Format the entries as a Markdown table with two columns, Row for a running number and Entry for the line itself, and leave out any blank lines. Begin at the line containing "using [503, 350]" and stop after the line containing "language [217, 147]".
○ ○ ○ ○ ○ ○ ○
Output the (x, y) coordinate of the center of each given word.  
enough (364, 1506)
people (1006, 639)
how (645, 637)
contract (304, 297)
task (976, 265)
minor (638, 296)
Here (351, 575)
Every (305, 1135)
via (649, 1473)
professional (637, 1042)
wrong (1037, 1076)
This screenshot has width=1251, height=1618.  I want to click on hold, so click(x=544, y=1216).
○ ○ ○ ○ ○ ○ ○
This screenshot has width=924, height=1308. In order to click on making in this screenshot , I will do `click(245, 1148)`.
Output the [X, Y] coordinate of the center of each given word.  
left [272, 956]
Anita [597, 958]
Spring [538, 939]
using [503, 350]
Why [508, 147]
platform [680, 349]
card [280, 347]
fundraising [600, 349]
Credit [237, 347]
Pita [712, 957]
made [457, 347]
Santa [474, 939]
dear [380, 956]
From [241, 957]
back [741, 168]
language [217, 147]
○ ○ ○ ○ ○ ○ ○
§ Solution to the exercise
| Row | Entry |
|---|---|
| 1 | using [503, 350] |
| 2 | Why [508, 147] |
| 3 | platform [680, 349] |
| 4 | card [280, 347] |
| 5 | fundraising [600, 349] |
| 6 | Credit [237, 347] |
| 7 | Pita [712, 957] |
| 8 | made [457, 347] |
| 9 | Santa [474, 939] |
| 10 | dear [380, 956] |
| 11 | From [241, 957] |
| 12 | back [741, 168] |
| 13 | language [217, 147] |